Falar sobre pessoas, sobre histórias que afetam o cotidiano negro, LGBTQI+, mulheres e outros temas de grande importância é o que inspira e move o grupo de Teatro Nó, de Nova Olímpia (200 Km de Cuiabá). Criado em 2005, já são 13 anos de história e sua mais nova peça é “Kilombo”, uma mistura de sentimentos, momentos e vivências.
Kilombo é resultado de uma pesquisa que ocorreu em 2013, por Valter, no recôncavo baiano. Ele se inspirou no samba de roda, puxada de rede, balé baiano e o maculelê. Este último é uma dança folclórica que conta a história de um negro que sonhou que a sua tribo estava sendo invadida. O guerreiro com dois pedaços de madeira buscou e fez justiça com as próprias mãos.

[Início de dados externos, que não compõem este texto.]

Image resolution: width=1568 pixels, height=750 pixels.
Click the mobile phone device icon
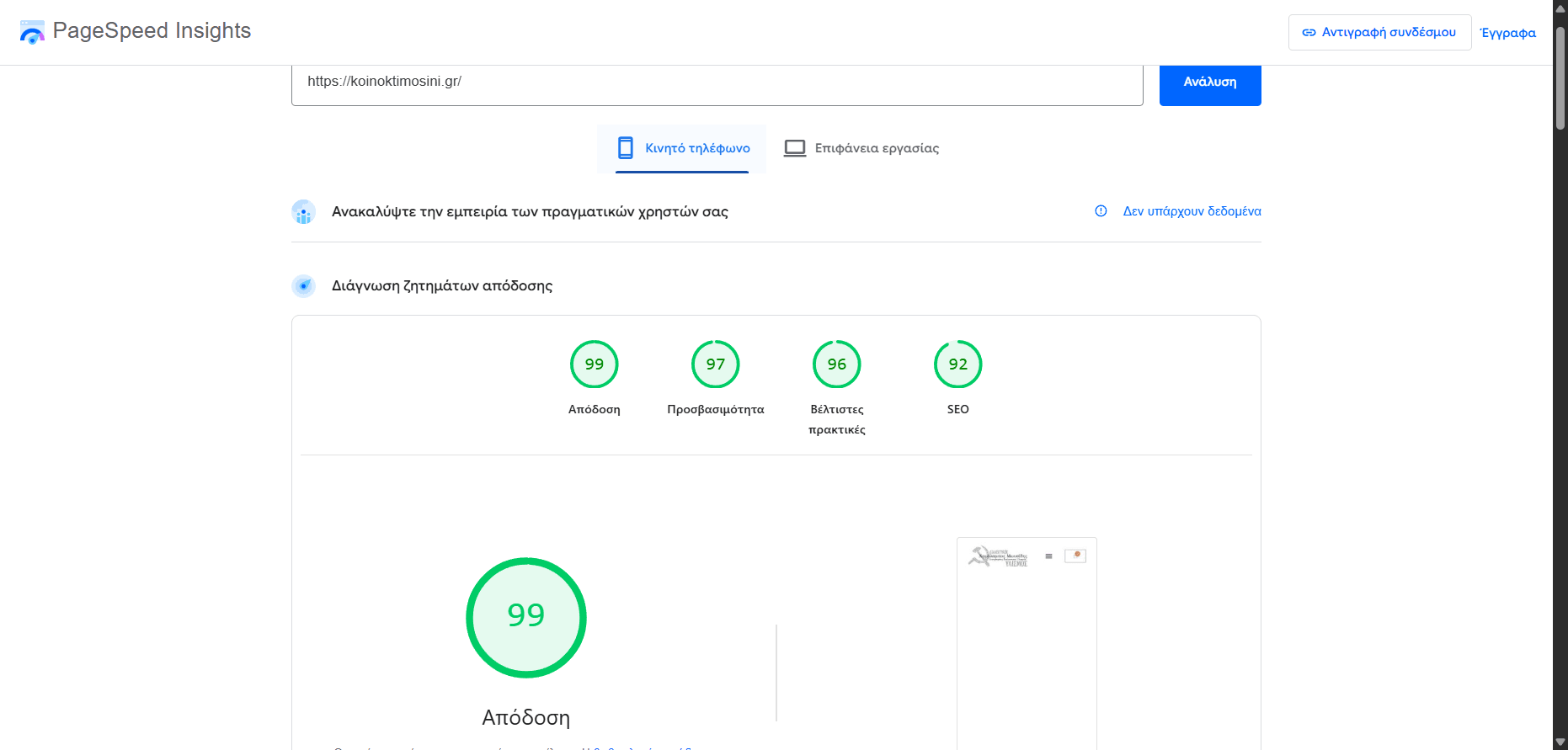click(x=625, y=148)
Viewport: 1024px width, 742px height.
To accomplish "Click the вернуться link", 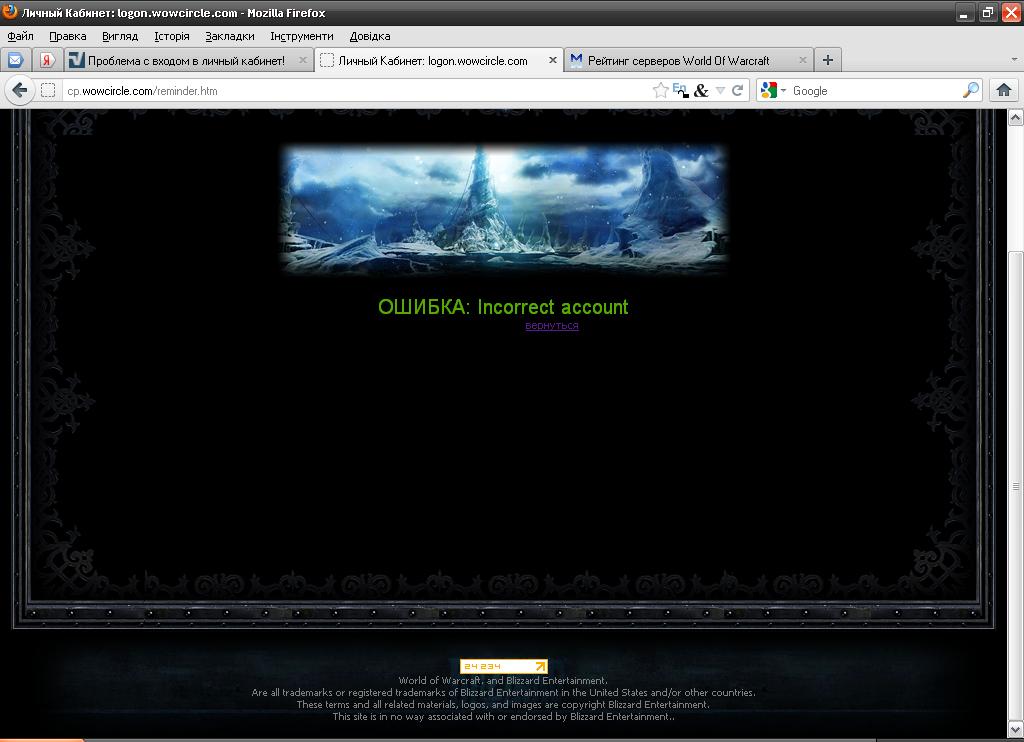I will click(552, 326).
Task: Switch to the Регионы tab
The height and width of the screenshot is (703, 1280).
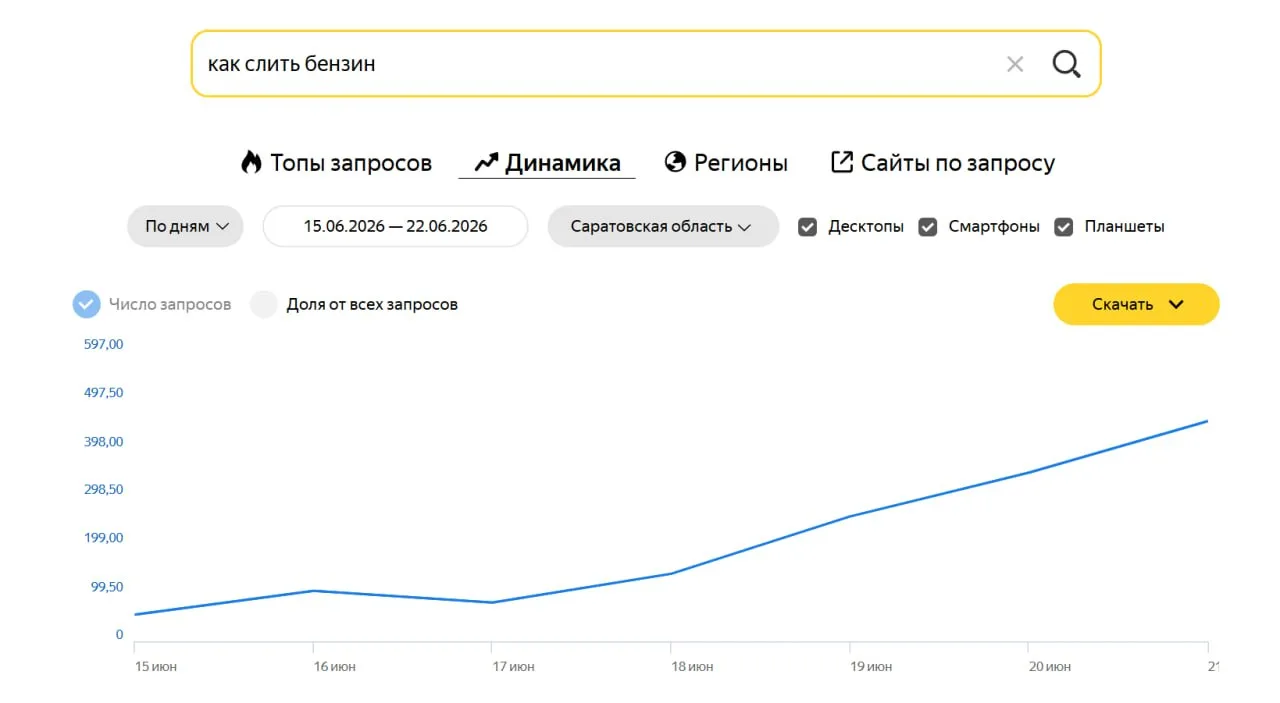Action: tap(726, 163)
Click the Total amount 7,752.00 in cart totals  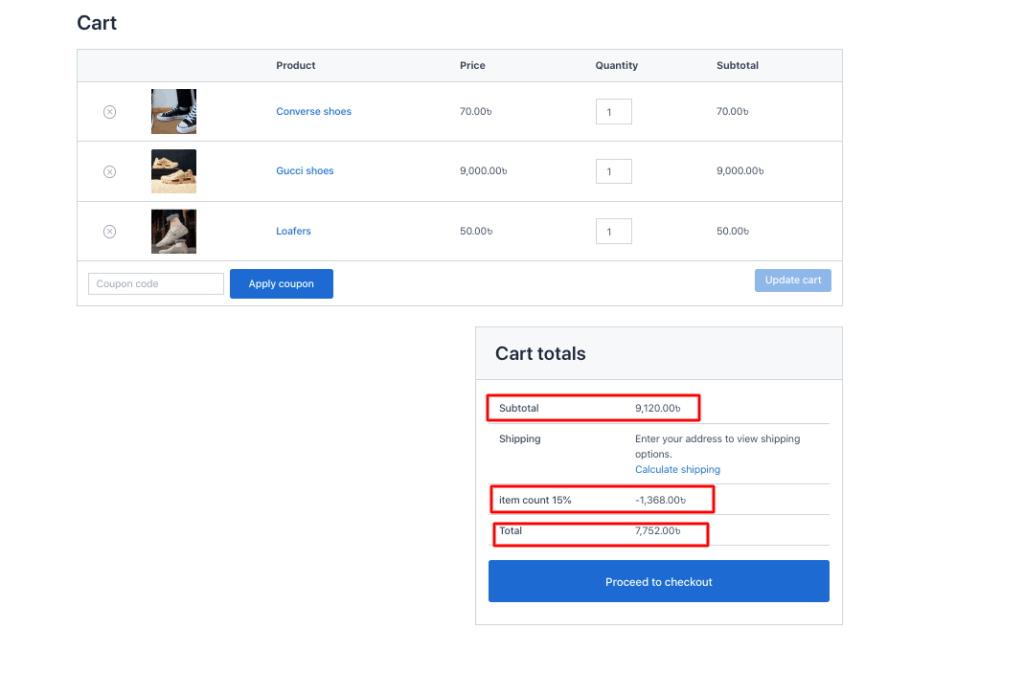click(x=657, y=531)
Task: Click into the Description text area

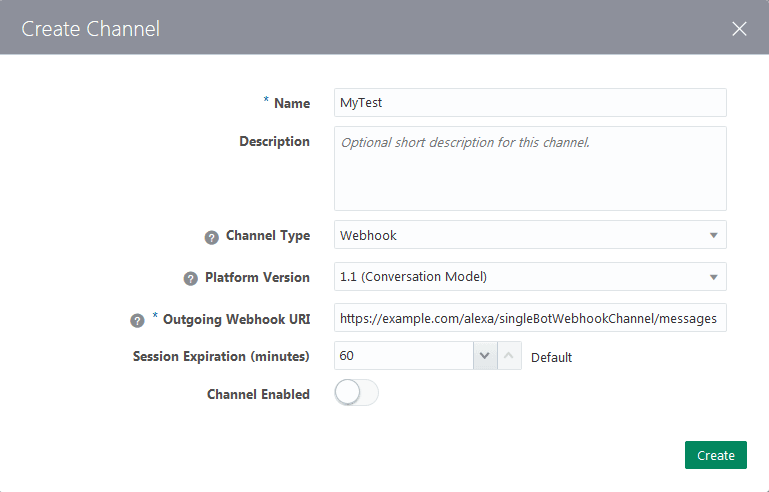Action: pyautogui.click(x=530, y=168)
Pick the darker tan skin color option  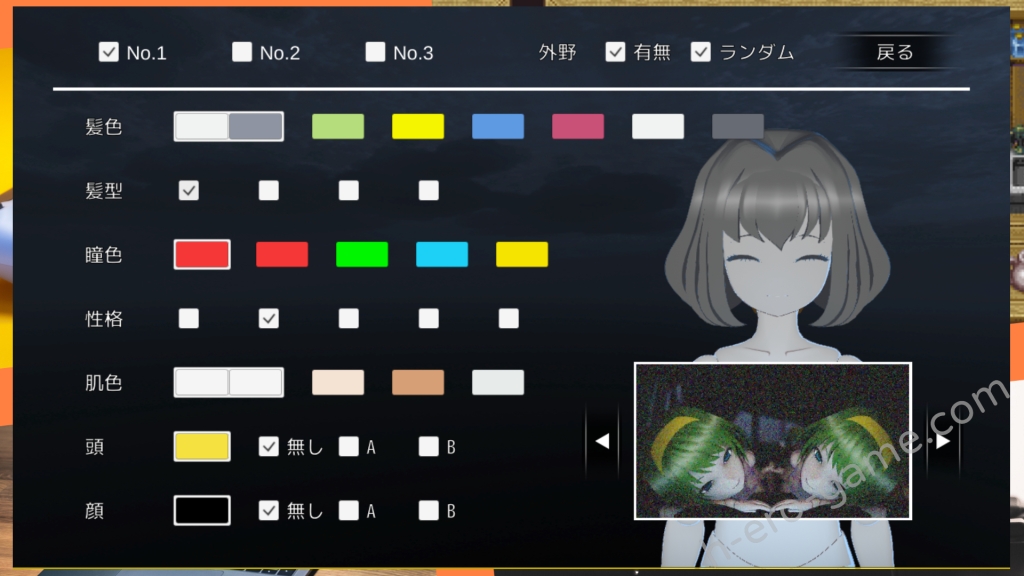[x=418, y=382]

Baseado na história, Valter quis trazer uma visão feminina, o maculelê pelas mulheres, abordando a luta pela sobrevivência através dos tempos. “A mulher acima de tudo é a maior guerreira que existe desde o início do mundo. Nós mostramos a mulher e a sua essência”, relatou. A intenção da peça é provocar o público em uma reflexão através da estética direta e intimista.
“O grupo surge na necessidade de se falar em outras coisas. É a vontade de fazer essa linguagem intimista e direta com o público”, conta o diretor geral Valter Lara, que se inspira nas pessoas para escrever suas peças. A construção e montagem de um espetáculo surge de acordo com as pesquisas pessoas de cada ator.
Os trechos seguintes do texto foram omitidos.